This series of mutations suggests a mechanism by which a TLR5-stimulatory flagellin could mutate to reduce its TLR5 activity, while retaining motility. The first mutations would alter the contact surface but not change motility or TLR5 activity, as did the K58S/G59S mutation, and would permit a subsequent mutation that would reduce TLR5 activity without affecting motility. Several cycles of this process could result in the complex series of changes and the loss of TLR5 recognition that we observe in the α and ε Proteobacteria flagellin molecules.
Discussion
In this study, we demonstrate that members of the α and ε Proteobacteria, including three important human pathogens, C. jejuni, H. pylori, and Bartonella bacilliformis, possess flagellin molecules that cannot be recognized by TLR5. Their unique flagellin sequences contain amino acid differences in the TLR5 recognition site that permit TLR5 evasion, as well as compensatory mutations that preserve bacterial motility.
This study independently confirms the location of the TLR5 recognition site on flagellin.
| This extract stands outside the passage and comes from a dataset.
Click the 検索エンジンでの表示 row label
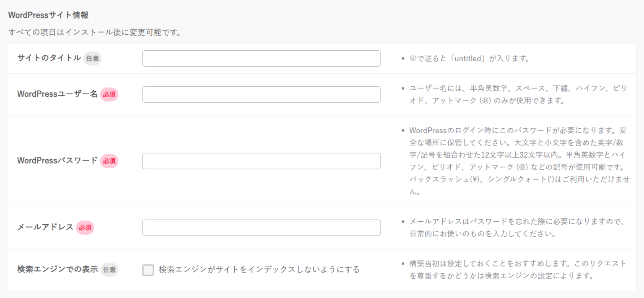 click(x=57, y=269)
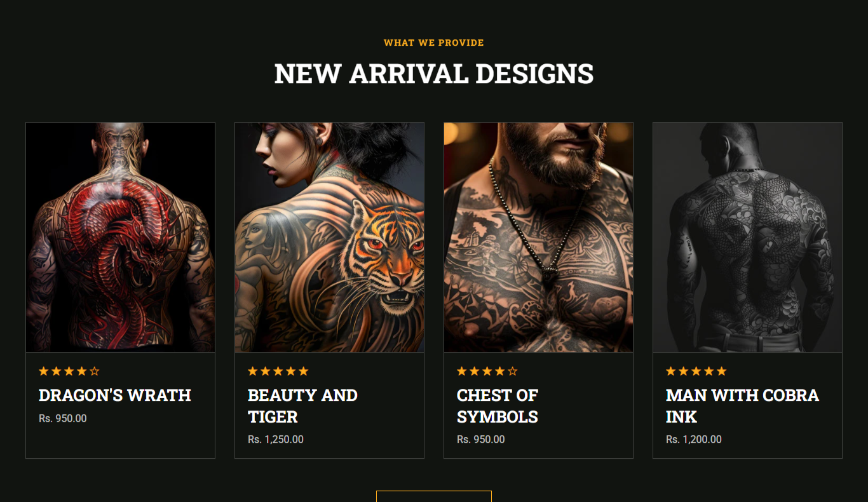Click the first star of Chest of Symbols rating
The height and width of the screenshot is (502, 868).
462,371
Flagellin's TLR5-stimulatory activity lies predominantly in the N-terminal D1 domain, centered around amino acids 89-96, but requires additional contribution from the D2-D3 and the C-terminal D1 domain. Flagellin is a good adjuvant (e.g. see ref. 26), and this study and our previous report (3) clearly demonstrate that flagellin's adjuvant activity is contained entirely within the amino acid sequence and is easily amenable to manipulation. Our studies indicate that proper folding and three-dimensional structure are critical for TLR5 recognition of flagellin, and must be taken into account when designing flagellin-based adjuvants for vaccines. Identification of sequences that disrupt proper stacking of flagellin monomers in the filament also points to potential sites for drug targets.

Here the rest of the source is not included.